Special Instructions

This assay needs both (1) DNA prepared from FFPE (formalin-fixed and paraffin-embedded) tumor tissue and (2) matched normal tissue (FFPE or blood). Please provide a copy of the pathology report. This test will be delayed if the pathology report is not received. Please direct any questions regarding this test to customer service at 800-345-4363.

Expected Turnaround Time

10 - 14 days

Turnaround time is defined as the usual number of days from the date of pickup of a specimen for testing to when the result is released to the ordering provider. In some cases, additional time should be allowed for additional confirmatory or additional reflex tests. Testing schedules may vary.

Related Information

Specimen Requirements

Specimen

One paraffin-embedded tumor and either whole blood or paraffin-embedded normal tissue

Volume

Eight unstained slides at 5 μM and one matching H&E slide or FFPE tissue block or 3-5 mL whole blood

Minimum Volume

Samples with ≥4 mm² tumor and normal tissue surface area and ≥50% tumor content are preferred; 3 mL whole blood

Container

FFPE tissue block or slides, lavender-top (EDTA) tube, or green-top (sodium heparin) tube

Storage Instructions

Blocks and slides at room temperature; whole blood at 2°C to 8°C

Causes for Rejection

Tumor block containing insufficient tumor tissue or no tumor; broken or stained slides. Whole blood: Contaminated specimen; frozen whole blood received; leaking tube; clotted blood; hemolysis; specimen containing suspicious foreign material; quantity not sufficient for analysis

Test Details

Use

Identify tumors with microsatellite instability. High-frequency microsatellite instability (MSI-H) is associated with Lynch syndrome, but it is also found in 15% to 20% of sporadic colorectal and endometrial cancers. Lynch syndrome is an autosomal-dominant inherited cancer syndrome that predisposes to colorectal, endometrial, gastric, ovarian, upper urinary tract, and other cancers. MSI-High status may enhance the likelihood of tumor responsiveness to immune checkpoint inhibitor therapy.

Limitations

MSI-H is a marker of underlying DNA mismatch repair defect but does not define specific gene mutations responsible for cancers. If direct testing for gene mutations responsible for Lynch syndrome is desired, please call customer service at 800-345-4363 for more information. This assay can detect 8% to 12% of mutant in a background of wild-type genomic DNA.

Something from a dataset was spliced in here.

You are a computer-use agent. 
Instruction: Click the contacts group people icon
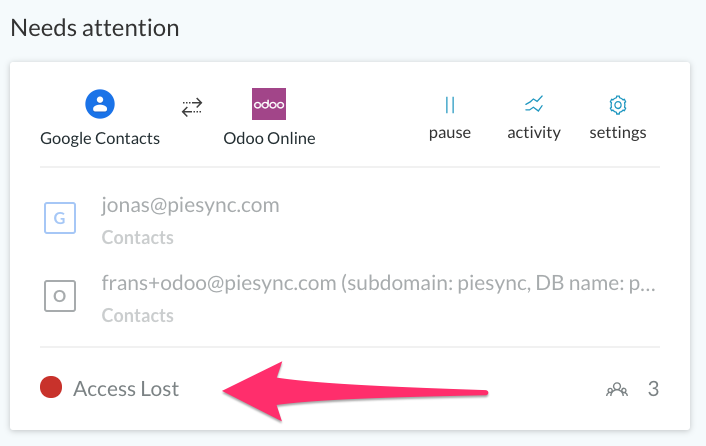point(617,389)
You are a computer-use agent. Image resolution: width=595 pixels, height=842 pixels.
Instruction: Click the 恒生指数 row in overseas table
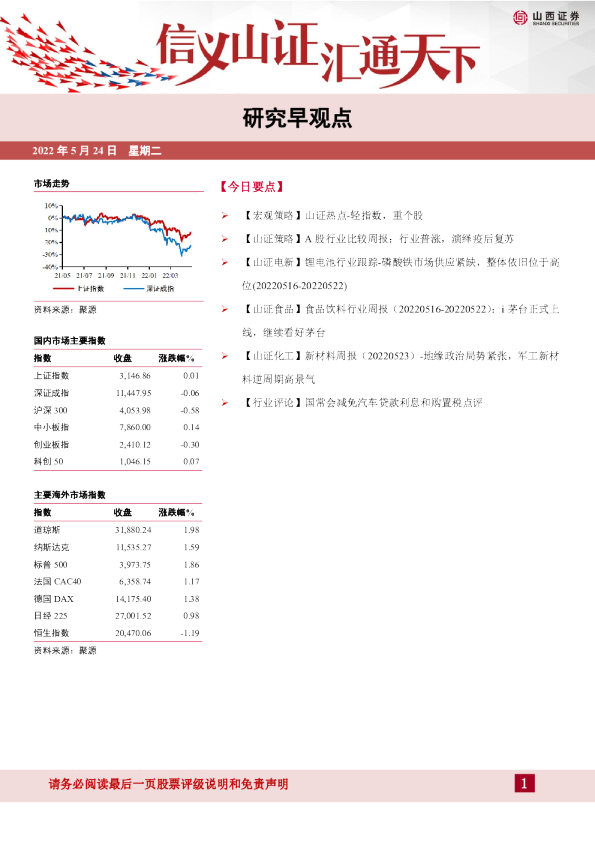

This test was developed, and its performance characteristics determined, by LabCorp. It has not been cleared or approved by the US Food and Drug Administration (FDA).

Methodology

Multiplex polymerase chain reaction (PCR); capillary electrophoresis

References

NCCN Clinical Practice Guidelines in Oncology: Genetic/Familial High-Risk Assessment: Colorectal. Version 2.2015.